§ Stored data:
▬▬▬
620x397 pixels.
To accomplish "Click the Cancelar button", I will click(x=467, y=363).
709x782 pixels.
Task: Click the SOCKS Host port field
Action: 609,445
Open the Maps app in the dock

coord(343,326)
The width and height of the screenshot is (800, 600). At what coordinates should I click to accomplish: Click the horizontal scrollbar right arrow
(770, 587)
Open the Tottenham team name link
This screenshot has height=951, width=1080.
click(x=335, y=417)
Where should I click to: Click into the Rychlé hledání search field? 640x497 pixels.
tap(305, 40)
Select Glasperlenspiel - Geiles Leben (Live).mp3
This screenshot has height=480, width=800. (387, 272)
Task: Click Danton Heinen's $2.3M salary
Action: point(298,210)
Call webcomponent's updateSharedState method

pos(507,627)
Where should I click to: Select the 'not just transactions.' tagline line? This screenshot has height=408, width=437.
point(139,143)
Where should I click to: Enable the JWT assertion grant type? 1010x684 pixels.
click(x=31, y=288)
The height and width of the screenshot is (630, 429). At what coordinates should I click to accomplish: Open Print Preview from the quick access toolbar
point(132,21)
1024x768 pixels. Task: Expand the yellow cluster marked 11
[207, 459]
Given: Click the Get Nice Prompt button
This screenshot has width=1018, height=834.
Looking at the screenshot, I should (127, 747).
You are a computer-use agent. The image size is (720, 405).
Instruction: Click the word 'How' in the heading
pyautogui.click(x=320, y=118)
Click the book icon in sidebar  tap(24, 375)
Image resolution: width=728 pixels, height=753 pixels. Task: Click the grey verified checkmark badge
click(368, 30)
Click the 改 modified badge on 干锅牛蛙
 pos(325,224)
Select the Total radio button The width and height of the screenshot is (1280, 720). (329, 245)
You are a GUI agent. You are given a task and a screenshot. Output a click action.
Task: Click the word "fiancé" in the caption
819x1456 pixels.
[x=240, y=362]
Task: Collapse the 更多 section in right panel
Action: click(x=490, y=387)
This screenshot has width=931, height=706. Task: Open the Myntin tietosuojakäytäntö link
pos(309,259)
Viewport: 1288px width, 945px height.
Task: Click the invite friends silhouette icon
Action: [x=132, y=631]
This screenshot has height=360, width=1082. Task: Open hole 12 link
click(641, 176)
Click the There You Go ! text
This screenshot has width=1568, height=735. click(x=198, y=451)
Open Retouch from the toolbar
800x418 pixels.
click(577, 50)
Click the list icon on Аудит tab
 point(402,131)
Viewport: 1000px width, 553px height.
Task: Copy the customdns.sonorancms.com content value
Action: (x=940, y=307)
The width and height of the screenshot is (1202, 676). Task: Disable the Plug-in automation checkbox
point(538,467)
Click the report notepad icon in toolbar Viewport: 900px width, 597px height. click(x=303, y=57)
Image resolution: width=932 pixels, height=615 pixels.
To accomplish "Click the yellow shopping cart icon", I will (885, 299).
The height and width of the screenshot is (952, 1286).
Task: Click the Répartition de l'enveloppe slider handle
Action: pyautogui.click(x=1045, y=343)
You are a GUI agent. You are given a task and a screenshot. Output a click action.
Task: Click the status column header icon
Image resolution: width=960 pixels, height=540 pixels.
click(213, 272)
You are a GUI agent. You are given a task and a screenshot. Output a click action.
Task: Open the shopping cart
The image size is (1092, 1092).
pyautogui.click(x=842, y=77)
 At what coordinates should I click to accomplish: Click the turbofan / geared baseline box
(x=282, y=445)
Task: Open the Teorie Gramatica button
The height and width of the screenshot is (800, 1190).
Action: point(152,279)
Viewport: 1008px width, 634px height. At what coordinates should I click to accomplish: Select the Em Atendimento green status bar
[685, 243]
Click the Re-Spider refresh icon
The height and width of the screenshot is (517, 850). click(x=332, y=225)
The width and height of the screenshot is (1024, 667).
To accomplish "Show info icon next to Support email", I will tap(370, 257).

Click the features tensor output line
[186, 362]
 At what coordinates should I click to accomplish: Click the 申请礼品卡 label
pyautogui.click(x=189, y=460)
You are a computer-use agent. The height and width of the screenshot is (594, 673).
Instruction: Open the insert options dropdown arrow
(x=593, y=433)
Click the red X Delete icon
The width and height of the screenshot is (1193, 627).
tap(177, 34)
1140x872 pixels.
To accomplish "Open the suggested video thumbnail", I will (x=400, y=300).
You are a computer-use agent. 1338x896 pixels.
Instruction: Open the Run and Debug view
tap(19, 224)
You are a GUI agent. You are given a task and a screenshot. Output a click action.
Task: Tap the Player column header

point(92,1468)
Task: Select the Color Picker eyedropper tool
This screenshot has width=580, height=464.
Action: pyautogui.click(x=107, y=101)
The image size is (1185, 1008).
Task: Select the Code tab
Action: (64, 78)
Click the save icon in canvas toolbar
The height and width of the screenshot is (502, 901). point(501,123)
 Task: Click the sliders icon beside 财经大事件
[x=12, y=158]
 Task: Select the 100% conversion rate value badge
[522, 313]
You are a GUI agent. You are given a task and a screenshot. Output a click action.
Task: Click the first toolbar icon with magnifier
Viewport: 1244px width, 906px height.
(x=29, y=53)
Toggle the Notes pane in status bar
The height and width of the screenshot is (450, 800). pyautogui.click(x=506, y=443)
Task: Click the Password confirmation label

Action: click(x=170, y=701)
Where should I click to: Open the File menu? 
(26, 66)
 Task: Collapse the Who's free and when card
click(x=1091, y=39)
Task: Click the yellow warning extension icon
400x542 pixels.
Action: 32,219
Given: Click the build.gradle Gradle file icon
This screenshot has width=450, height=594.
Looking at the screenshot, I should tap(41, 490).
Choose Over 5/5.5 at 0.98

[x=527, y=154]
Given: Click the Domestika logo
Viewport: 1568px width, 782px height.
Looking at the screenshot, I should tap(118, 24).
▬▬▬
Filter the records for the word "computer" and show every line that has it.

§ Exercise solution:
You are a computer-use agent. The image size is (720, 405).
You are a computer-use agent. The height and width of the screenshot is (594, 673).
You are a computer-use agent. 1338x896 pixels.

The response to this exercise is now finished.